Рогнер расхаживает перед нами. Он раздумывает, это видно по нему. Думает о нашей участи. Ему придется убить Кирстен и Маттиаса Бека, у него нет иного выхода. На свой счет я не уверена. Возможно, он все еще хочет забрать меня, ради Ханны. Я должна была догадаться. И не прекращаю думать об этом. Я растрачивала драгоценное время, жалея себя и подозревая детей. Я должна была догадаться, обо всем… Ведь я его знаю.

– Послушай, – пробую я снова. – Я пойду с вами, хорошо? Могу быть твоей женой и хорошей матерью. Только ты должен оставить в живых Кирстен и герра Бека.

Рогнер разворачивается. Сухо, безрадостно смеется.
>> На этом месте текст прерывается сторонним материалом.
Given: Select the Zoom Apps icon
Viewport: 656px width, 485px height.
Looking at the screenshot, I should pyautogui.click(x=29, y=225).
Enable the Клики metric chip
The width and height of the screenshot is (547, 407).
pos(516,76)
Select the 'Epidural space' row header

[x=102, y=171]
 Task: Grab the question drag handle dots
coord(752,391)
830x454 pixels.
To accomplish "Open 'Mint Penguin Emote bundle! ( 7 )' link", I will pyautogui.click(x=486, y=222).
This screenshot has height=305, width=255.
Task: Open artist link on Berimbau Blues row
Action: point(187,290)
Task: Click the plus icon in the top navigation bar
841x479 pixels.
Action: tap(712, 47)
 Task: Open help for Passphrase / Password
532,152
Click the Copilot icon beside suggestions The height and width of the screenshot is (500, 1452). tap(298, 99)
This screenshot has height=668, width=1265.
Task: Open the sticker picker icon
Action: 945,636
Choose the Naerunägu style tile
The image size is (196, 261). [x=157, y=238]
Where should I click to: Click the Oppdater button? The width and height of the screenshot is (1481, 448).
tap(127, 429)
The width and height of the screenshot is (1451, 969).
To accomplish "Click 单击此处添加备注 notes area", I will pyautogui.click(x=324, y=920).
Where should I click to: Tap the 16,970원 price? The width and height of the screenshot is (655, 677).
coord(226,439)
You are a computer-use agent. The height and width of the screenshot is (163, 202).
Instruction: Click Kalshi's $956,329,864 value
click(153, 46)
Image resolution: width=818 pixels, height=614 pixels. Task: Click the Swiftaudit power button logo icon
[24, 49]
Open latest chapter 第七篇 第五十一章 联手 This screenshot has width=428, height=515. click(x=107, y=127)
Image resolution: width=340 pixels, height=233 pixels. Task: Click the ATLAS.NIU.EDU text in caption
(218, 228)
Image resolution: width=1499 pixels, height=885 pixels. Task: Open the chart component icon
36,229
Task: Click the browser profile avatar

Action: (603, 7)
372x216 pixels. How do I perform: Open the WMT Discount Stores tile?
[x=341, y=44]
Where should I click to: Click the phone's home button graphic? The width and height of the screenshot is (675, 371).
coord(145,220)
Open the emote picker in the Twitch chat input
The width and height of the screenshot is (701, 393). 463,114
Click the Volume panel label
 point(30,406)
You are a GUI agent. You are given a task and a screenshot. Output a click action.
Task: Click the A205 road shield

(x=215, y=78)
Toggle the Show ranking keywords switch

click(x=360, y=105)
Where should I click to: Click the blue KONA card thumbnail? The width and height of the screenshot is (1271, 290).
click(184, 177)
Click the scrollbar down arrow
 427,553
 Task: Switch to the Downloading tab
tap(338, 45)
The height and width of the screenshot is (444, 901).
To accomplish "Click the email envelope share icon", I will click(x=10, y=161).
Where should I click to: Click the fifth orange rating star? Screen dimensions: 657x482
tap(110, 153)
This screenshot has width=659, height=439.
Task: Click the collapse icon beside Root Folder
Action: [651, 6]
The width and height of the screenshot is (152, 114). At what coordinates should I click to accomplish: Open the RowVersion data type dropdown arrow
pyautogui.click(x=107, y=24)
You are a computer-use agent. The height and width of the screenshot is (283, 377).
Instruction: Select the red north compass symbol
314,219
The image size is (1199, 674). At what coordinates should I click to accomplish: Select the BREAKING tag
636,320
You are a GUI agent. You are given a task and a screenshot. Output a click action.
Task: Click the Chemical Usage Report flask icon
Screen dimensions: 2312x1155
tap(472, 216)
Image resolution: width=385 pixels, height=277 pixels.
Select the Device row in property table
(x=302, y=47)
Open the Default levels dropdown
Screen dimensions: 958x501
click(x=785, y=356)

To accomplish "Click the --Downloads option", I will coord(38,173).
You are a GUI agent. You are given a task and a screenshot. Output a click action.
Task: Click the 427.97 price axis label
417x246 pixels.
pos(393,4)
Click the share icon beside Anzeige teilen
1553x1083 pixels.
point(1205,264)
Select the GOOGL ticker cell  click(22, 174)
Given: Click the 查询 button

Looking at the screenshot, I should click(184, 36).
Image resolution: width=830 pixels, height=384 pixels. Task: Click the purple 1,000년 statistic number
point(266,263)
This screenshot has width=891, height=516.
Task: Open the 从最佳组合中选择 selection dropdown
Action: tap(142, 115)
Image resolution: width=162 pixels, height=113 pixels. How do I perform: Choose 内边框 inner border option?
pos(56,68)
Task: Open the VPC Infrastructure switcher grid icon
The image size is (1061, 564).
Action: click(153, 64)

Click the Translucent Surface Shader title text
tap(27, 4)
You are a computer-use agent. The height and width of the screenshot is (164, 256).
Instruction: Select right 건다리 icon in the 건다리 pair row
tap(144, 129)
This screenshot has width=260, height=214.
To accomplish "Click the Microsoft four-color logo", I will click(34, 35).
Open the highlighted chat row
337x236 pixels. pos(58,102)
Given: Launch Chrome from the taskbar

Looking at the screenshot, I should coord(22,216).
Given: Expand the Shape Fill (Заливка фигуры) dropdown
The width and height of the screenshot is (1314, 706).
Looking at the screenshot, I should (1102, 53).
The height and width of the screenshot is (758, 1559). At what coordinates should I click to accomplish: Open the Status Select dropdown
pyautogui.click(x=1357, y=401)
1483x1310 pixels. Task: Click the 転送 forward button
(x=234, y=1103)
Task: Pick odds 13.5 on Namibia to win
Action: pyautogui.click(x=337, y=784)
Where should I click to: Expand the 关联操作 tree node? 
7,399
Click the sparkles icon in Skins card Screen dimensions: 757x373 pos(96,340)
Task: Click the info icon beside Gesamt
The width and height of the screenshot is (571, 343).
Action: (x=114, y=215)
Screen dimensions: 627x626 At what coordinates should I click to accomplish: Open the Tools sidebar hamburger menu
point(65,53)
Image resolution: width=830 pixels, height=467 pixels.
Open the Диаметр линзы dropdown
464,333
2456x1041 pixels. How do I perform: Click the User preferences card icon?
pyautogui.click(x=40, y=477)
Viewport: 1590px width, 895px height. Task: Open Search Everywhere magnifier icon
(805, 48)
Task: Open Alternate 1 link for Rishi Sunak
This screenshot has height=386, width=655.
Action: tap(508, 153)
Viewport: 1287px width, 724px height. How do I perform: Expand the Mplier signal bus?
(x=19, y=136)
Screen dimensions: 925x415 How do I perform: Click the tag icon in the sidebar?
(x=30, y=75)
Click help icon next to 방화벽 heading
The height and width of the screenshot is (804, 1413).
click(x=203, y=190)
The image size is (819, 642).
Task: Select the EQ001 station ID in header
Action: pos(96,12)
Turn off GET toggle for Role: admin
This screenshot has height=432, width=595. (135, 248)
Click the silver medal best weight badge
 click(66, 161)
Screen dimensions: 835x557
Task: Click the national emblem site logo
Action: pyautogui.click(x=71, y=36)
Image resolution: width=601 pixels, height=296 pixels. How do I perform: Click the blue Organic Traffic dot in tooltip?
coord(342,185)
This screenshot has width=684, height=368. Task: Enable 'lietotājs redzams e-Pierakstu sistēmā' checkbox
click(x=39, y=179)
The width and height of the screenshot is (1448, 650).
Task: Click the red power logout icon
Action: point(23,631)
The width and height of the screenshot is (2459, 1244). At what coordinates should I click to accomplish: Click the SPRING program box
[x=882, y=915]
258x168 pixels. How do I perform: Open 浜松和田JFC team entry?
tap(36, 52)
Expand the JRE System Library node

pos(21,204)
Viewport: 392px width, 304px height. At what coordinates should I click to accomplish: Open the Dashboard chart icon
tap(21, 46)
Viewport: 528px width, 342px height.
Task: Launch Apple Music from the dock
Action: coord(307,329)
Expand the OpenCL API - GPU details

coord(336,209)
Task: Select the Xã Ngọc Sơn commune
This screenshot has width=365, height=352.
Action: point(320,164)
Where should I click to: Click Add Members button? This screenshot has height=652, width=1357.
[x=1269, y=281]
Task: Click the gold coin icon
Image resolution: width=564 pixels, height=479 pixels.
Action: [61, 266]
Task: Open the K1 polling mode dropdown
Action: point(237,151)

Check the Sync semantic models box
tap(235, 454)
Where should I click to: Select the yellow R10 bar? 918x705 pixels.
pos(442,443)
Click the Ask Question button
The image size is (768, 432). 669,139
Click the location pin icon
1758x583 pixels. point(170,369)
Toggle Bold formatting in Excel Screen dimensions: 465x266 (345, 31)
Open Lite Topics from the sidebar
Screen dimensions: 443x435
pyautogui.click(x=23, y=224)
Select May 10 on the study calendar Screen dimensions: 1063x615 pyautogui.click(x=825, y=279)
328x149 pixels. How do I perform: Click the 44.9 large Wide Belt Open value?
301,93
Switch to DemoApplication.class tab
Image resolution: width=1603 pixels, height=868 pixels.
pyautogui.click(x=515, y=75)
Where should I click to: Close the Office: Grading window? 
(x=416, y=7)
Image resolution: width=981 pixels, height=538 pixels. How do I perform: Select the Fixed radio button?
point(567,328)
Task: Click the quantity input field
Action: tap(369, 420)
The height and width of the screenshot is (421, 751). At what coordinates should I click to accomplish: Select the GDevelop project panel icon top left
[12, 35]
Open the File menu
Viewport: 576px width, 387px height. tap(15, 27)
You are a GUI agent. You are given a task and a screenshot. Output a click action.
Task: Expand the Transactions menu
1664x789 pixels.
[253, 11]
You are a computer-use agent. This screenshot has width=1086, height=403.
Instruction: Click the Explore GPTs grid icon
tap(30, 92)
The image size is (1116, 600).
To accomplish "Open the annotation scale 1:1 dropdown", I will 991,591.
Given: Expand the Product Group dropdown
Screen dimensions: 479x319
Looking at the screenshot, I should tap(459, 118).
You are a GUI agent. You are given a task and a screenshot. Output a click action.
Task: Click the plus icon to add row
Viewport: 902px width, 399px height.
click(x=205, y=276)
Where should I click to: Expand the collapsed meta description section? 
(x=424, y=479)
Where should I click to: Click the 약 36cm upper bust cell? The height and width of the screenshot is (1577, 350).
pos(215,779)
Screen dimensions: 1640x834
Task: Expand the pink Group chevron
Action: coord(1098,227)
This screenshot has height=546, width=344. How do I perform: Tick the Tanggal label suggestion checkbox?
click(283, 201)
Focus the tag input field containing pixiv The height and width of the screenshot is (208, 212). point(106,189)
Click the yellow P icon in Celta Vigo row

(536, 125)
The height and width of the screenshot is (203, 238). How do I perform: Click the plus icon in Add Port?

– Не говори глупостей. Естественно, ты пойдешь, если я того захочу. – Он подходит ко мне и смотрит в глаза. – Вопрос только в том, захочу ли, Ясмин.

Несколько раз сглатываю, в то время как Рогнер вновь начинает ходить по кухне. От левой стены до правой и обратно, как загнанный тигр. Дикий, непредсказуемый зверь. Я останавливаю взгляд на часах микроволновки. «Майя», – приходит мне в голову. Совсем про нее забыла. Майя собиралась зайти после работы. И она непременно придет, поскольку не подозревает, что я позвонила ей только для того, чтобы заманить к себе в квартиру и потребовать объяснений. Майя полагает, что я хочу поплакаться, предоставить материал для главной статьи в ее жизни. Впрочем, она уже запаздывает. Обещала зайти в девять или половине десятого, а сейчас почти одиннадцать. Но Майя придет, совершенно точно, должна прийти. Майя, которая может спасти нас. У меня перехватывает дыхание от возбуждения. Придется кричать что есть сил, едва я заслышу ее у двери. Я понимаю, что у меня будут считаные секунды, прежде чем он прибьет меня или как-то еще заставит замолчать. Возможно, протянет руку, выхватит нож из стойки и ударит. Но я воспользуюсь этими секундами. Вложу в крик все силы, в надежде, что Майя правильно среагирует и немедленно вызовет полицию.

Я вздрагиваю. Рогнер берет меня за подбородок и разворачивает мое лицо на себя.

– Очень жаль, Ясмин, – говорит он и ухмыляется. – Но она не придет.

Тщетно пытаюсь понять значение его слов. Кажется, его забавляет растерянное выражение моего лица. Он выпускает мой подбородок и треплет меня по голове, словно маленького, неразумного щенка.

– Знаю, что ты договорилась с Майей. Но, боюсь, тебе придется довольствоваться мной.

– Не понимаю…

– Какое разочарование, не так ли? И здесь я полагал, что ты умнее. Но если тебя это утешит: Майя тоже поначалу не поняла. Все-таки она хотела заместить меня, пока я был на больничном. За исключением пары статей, которые я, герр Бек, одобряю не больше вашего, но которые в мое отсутствие каким-то образом просочились в печать… так вот, в остальном она проделала отличную работу. Само собой, под моим руководством. Для начала подружилась с твоей соседкой. Этой престарелой… как ее там? Ладно, неважно. Та оказалась весьма разговорчивой и тут же сообщила, что готовит для тебя, потому что у тебя ведь никого нет. А когда ей понадобилось съездить к сыну, она забеспокоилась. Кто же будет готовить? Конечно, Майя с радостью взяла это на себя.